Task description: With the records below as input, work out how many lines include the word "Isaacs". Give only the number.

Available data section start

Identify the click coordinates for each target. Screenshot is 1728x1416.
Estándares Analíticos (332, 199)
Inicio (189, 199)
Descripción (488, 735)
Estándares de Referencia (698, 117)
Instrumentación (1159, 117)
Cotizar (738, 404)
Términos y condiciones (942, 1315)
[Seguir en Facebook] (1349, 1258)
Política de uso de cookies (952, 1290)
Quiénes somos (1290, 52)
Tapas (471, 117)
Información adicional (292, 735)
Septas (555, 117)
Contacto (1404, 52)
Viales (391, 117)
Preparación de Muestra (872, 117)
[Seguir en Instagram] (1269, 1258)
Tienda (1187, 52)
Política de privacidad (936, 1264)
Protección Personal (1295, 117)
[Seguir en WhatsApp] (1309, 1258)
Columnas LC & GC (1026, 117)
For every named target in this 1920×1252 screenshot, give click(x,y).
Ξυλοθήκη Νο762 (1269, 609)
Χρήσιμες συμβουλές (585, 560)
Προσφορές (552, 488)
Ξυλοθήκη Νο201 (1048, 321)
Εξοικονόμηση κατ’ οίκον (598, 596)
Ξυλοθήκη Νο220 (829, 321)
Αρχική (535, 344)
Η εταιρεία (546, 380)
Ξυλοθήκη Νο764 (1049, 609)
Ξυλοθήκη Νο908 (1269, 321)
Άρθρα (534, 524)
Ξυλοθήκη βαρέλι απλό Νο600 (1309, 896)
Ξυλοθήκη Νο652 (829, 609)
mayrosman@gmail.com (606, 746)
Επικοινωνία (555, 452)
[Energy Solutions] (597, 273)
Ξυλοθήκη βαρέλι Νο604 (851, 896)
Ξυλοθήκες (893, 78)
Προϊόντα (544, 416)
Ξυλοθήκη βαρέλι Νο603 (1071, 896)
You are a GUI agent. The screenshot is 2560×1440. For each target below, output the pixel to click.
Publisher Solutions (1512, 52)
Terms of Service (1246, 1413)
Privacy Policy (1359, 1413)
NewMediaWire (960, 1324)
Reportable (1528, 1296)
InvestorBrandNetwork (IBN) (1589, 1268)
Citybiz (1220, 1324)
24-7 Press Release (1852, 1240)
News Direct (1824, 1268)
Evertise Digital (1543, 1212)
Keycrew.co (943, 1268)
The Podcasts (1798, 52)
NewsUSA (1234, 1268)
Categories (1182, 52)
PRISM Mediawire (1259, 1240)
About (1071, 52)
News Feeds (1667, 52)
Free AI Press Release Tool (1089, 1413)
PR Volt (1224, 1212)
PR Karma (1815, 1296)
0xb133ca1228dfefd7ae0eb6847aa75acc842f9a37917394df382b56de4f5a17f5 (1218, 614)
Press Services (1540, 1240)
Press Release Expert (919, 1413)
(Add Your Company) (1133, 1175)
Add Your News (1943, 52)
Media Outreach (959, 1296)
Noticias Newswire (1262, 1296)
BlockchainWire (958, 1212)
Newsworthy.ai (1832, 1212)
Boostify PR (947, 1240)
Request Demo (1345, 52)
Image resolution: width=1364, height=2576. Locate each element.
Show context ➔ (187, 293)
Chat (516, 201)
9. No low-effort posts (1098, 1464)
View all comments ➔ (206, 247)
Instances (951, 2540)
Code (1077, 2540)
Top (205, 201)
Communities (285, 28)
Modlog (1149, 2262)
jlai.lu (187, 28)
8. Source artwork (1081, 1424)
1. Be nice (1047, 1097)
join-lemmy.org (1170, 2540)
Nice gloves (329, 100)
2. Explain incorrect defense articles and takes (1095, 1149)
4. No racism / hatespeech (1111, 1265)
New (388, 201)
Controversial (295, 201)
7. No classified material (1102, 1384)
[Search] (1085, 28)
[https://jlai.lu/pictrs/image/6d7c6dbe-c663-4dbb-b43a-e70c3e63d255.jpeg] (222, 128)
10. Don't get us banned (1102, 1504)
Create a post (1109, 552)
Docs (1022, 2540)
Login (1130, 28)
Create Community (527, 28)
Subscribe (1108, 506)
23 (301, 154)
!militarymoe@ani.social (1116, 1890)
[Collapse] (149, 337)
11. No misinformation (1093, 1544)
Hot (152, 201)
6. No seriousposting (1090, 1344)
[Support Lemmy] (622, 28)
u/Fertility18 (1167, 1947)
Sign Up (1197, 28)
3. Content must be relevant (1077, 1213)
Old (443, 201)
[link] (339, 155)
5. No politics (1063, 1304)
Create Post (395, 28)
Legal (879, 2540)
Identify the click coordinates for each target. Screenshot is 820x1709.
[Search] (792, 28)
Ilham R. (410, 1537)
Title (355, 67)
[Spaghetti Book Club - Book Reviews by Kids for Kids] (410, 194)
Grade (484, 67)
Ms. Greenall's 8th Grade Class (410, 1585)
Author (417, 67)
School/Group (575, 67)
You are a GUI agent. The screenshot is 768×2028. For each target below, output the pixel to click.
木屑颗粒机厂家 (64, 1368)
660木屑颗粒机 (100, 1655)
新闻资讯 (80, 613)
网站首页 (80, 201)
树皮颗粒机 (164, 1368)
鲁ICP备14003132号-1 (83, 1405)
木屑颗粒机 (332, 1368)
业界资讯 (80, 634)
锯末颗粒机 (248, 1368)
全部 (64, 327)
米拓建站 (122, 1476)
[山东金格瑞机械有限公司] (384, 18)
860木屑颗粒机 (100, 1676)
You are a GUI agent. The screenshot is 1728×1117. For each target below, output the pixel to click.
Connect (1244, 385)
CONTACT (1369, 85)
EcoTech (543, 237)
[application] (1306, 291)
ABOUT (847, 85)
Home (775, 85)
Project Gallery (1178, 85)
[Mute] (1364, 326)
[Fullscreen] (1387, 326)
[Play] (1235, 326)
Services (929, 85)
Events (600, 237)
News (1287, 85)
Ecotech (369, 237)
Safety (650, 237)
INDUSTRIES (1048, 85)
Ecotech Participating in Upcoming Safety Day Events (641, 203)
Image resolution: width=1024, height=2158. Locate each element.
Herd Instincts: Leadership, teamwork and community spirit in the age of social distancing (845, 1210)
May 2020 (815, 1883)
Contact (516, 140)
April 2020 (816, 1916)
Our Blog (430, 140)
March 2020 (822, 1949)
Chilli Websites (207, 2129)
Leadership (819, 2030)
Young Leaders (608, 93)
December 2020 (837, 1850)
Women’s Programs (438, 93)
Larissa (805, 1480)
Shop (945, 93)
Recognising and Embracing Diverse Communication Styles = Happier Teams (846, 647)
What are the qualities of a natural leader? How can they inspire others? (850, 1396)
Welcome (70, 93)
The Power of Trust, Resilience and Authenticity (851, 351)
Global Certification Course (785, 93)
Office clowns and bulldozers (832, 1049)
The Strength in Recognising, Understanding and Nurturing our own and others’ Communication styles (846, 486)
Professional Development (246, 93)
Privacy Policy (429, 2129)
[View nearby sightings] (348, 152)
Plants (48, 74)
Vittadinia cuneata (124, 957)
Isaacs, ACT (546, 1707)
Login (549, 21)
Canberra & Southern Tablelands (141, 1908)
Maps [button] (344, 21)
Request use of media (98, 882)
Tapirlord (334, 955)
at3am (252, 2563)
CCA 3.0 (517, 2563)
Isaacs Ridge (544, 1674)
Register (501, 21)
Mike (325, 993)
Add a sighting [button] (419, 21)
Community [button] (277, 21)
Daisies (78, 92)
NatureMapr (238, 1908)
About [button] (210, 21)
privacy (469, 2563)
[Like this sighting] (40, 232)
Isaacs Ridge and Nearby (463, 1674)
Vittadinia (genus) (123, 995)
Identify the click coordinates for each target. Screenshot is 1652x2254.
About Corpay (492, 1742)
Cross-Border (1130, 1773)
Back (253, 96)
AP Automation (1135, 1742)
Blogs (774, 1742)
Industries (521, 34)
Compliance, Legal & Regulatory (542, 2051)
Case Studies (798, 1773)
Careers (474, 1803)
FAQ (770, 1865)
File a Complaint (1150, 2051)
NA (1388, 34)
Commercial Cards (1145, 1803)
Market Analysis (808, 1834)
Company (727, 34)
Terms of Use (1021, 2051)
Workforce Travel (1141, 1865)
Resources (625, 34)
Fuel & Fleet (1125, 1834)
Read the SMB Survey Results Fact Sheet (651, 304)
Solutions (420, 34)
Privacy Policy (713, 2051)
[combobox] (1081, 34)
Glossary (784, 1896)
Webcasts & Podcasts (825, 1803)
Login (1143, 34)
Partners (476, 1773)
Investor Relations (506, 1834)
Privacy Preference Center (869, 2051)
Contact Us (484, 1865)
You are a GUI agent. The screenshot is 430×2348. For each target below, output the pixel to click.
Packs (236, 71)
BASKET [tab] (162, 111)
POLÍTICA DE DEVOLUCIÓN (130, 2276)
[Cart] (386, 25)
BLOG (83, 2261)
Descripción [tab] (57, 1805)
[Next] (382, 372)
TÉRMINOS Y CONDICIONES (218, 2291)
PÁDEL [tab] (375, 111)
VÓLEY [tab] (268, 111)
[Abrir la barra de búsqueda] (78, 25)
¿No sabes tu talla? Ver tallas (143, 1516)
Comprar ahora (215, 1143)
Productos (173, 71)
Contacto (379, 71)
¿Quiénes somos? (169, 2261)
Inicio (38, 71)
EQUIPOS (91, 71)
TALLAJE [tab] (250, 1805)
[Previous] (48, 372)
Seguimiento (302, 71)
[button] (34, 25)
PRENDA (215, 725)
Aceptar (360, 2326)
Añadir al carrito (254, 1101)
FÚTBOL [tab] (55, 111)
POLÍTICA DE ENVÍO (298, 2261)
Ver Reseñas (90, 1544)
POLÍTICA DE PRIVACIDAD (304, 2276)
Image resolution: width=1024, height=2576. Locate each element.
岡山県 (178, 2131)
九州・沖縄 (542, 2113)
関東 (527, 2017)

Available data section end

Response to the exercise: 3